▶ [Task statement]:
Below are records; output exactly the lines from the one with "Image resolution: width=741" through their final line.

▶ [Saved entries]:
━━━━
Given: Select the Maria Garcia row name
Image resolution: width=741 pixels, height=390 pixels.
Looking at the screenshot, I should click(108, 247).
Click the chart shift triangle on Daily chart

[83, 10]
━━━━
▶ [Answer space]:
Image resolution: width=741 pixels, height=390 pixels.
Looking at the screenshot, I should click(108, 247).
Click the chart shift triangle on Daily chart

[83, 10]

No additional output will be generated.